My first few days of all-girls education was slightly strange, but after a year, it was natural and I grew to love being in middle and high school classes with all girls. When I tell people in college that I went to an all-girls school, they find it incredibly interesting. They ask what it was like (a great experience) if I looked at all-girls colleges (nope) if I miss it (sometimes) if I had any non-female friends (yes, we weren't isolated). But, I couldn't have asked for a better environment to learn and grow in for six years.
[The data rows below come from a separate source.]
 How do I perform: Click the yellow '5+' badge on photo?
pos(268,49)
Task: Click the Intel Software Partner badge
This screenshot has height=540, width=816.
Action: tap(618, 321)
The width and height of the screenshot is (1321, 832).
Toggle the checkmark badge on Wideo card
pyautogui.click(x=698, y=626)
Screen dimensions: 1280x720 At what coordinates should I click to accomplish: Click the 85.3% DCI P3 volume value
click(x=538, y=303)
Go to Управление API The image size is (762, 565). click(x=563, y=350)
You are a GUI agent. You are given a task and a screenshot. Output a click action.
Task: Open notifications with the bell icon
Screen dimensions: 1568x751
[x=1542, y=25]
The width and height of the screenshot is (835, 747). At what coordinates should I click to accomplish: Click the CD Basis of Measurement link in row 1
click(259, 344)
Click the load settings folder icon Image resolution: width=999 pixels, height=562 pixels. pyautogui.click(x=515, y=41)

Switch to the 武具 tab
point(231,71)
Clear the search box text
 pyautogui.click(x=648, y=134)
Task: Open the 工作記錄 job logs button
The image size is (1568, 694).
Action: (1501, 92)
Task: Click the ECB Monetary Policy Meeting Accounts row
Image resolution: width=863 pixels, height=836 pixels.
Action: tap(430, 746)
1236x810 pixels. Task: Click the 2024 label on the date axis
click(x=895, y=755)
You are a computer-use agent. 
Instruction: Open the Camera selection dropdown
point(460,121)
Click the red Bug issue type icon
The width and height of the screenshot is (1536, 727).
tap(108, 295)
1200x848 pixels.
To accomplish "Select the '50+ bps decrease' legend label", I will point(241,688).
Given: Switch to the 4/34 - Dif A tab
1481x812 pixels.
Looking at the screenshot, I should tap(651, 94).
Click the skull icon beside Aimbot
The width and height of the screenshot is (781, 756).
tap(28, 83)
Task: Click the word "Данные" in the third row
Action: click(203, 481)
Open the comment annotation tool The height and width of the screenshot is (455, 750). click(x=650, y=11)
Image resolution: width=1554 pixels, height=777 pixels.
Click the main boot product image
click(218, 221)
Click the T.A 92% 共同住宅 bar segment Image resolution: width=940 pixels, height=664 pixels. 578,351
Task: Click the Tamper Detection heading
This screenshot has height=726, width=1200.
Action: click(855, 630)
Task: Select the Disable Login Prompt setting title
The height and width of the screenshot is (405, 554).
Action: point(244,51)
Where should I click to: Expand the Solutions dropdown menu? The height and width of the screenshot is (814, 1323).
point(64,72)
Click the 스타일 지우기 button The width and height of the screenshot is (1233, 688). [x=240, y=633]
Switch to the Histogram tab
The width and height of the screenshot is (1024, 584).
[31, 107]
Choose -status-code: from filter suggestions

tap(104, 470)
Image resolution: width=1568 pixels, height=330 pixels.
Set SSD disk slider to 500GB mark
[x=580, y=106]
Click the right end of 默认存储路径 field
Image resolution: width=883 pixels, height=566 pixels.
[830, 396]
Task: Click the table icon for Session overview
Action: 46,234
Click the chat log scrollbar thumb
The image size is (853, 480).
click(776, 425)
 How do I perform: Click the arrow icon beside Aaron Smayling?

The school is focused on the girls' sports and activities because, well, that's all there is. High schools tend to focus on the football teams, sometimes the men's hockey team, perhaps the men's soccer team. However, my high school showed pride for our widely successful swim team. We were let out of school early to cheer on the girls' hockey team, and our homecoming night was full of female sports games. The all-female choir sang the National Anthem at these games, and my high school had an award-winning Robotics team. We emphasized the importance of having women in STEM fields and became advocates for our passions.
You learn to speak your mind. As a 12-year-old girl, it can be scary raising your hand in class and possibly being made fun of by the boys if it's incorrect. But in an all-girls school, you see most of the class shooting their hands in the air to answer a question, and discussions are vibrant and fearless. We discussed difficult topics and felt comfortable validating our opinions. And when we found ourselves in co-ed classes in college, we had the experience necessary to express our opinions.
Finally, you and your friends become like sisters. During the school day, it's just you and the other girls in your grade. At the end of my six years, I had 83 other sisters. Did we have arguments sometimes? Of course. Were there problems? Naturally. But, we were a family, and I know I can count on these girls.